Of course, much of it is garbage. That’s easy to say without seeming hypocritical, particularly in the endeavor that this project aims to clarify: most TV is terrible horseshit that insults its audience’s intelligence. Whether or not its audience particularly cares about its intelligence being insulted is perhaps a discussion for another place. I personally think that people like watching ostensible garbage because it both serves to make them feel superior to the material and also gratifies a base instinct of enjoying stupidity for stupidity’s sake. After all, most sitcoms that have ever aired are empty-headed half-hours of nothingness with bright lights, attractive people, and lame obvious jokes that even the simple can understand. Nobody must enjoy this kind of crap, I think, while nearly a decade has passed with the same show I first scoffed at in its first season chugs along generating hundreds of millions of dollars that I could never fathom.
But I do know quality when I see it. You kind of can’t after watching so many decades of television, after sitting there analyzing, thinking, and dissecting the merits or detriments of TV shows. It’s the same kind of chutzpah that allows me to start my own film and TV criticism site online–I’m an overeducated pop culture junkie who unfortunately knows all the tricks of the trade of fiction like the back of my hand and has a running mouth by way of the keyboard.

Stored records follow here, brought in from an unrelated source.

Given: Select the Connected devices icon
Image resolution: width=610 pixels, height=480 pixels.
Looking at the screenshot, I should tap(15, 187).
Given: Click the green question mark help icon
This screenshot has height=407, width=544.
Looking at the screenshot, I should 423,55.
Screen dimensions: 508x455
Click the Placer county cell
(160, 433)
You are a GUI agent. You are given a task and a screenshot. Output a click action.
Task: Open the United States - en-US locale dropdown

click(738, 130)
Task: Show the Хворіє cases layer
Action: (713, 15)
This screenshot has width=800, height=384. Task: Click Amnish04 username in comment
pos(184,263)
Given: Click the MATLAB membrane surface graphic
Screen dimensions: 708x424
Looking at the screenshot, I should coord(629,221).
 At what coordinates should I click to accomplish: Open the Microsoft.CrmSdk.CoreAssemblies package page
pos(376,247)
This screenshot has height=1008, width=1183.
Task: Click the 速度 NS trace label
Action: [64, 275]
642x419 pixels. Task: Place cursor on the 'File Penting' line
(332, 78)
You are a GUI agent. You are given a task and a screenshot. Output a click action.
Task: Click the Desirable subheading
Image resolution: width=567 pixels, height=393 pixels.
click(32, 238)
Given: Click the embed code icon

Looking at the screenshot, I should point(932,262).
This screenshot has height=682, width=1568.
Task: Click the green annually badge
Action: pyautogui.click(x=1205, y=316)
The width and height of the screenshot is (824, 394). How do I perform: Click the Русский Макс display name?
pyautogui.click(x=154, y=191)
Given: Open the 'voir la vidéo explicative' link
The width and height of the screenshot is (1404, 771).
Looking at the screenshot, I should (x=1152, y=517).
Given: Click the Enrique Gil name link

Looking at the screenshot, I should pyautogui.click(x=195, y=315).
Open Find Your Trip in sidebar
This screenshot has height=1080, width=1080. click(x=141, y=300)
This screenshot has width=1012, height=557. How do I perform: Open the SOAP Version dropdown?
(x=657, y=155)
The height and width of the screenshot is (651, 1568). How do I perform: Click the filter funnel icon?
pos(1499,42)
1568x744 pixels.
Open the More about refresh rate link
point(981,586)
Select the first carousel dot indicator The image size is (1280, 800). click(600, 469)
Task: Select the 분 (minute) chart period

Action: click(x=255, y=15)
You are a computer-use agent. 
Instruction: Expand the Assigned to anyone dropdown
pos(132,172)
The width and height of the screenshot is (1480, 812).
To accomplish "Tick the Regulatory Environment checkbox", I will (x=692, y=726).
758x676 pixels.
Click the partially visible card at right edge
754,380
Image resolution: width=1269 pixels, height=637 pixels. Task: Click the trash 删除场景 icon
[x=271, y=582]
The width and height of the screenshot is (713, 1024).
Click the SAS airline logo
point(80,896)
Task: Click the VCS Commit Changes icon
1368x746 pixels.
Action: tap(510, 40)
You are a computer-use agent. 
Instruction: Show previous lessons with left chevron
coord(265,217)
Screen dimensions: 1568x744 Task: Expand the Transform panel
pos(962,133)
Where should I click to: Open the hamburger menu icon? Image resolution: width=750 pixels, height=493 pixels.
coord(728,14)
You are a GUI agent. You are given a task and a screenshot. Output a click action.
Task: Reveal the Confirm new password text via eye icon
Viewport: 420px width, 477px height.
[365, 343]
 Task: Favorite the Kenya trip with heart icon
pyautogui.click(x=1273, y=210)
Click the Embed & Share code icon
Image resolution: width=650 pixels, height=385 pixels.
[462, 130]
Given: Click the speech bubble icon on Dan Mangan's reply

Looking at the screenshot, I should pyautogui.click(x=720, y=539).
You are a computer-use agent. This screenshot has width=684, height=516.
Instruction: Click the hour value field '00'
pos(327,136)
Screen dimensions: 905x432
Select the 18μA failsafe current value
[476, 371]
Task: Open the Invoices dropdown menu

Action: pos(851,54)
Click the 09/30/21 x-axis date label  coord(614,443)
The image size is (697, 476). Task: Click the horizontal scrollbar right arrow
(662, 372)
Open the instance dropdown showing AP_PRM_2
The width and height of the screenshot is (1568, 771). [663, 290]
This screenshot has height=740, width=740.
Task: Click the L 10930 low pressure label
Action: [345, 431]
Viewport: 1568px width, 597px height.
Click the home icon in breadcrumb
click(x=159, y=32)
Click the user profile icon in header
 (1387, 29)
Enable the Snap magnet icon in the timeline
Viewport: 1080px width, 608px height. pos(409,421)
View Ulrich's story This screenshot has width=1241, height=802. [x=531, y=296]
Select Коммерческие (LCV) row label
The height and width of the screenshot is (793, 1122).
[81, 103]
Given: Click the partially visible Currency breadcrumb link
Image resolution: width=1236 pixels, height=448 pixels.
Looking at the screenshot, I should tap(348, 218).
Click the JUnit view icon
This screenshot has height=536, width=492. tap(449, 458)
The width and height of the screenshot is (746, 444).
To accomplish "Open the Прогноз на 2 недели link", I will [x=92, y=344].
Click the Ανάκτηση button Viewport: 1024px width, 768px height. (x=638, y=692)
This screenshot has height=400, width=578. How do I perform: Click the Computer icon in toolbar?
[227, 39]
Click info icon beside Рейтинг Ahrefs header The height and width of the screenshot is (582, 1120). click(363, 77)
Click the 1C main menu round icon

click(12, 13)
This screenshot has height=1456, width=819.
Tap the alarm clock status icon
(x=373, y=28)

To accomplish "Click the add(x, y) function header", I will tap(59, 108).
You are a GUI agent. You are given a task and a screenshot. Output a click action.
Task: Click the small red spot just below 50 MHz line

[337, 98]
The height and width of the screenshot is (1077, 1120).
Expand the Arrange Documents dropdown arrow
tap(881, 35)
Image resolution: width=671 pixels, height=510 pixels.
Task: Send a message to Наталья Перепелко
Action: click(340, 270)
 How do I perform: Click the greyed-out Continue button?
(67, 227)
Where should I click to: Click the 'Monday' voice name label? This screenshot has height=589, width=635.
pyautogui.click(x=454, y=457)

But this series of articles is here to praise the most illustrious of what television has to offer, not to mourn it. My opening paragraphs have unfurled my own personal anger and distaste towards the medium, so no use continuing to beat a dead horse: let’s focus on the good material that’s come from this insane medium.
This series of articles, titled Great TV, will celebrate what awesome series the medium has produced up to this point: long-running, complex storytelling that often more than surpasses anything film has been able to create. Some incredible works of art have occurred on television alongside the cruddy banal garbage that has spewed forth since its inception, after all. So here are the series I’m going to dig a little further into to realize this goal over this project: The Prisoner, Arrested Development, Parks & Recreation, I Claudius, Deadwood, Firefly, Spaced, Frasier, The Returned, Fortitude, The Wire, Darkplace, and Look Around You.
Each of these series is a masterpiece and have accomplished something mere film cannot: break through the restrictions of time limits to create something that’s more than its parts would initially suggest. These series are too large and complex for a simple film to elucidate, and that’s what makes it Great TV.
Although not any of my selections found a popular audience upon their premiere, they have gone on to being well-loved and repeatedly watched by future demographics they never sought to appeal to–or even conceive of–in the first place. There’s just one big hit on this list (Frasier) but outside of that there isn’t a big name in the bunch. But this only leads to the rarity of finding a perfect TV series, or at the least the great ones.
Some of these are underseen masterpieces while others have since become cult classics. Either way, there is greatness in each of these TV shows. Most of them are incredible examples of storytelling while others are deceptively brilliant comedies. Either way, Great TV is a series that will detail exactly why these series are brilliant displays of long-form storytelling that is now chic and widely discussed. Simply put, these series are examples of what Great TV can be and the heights of artistic expression that television can attain.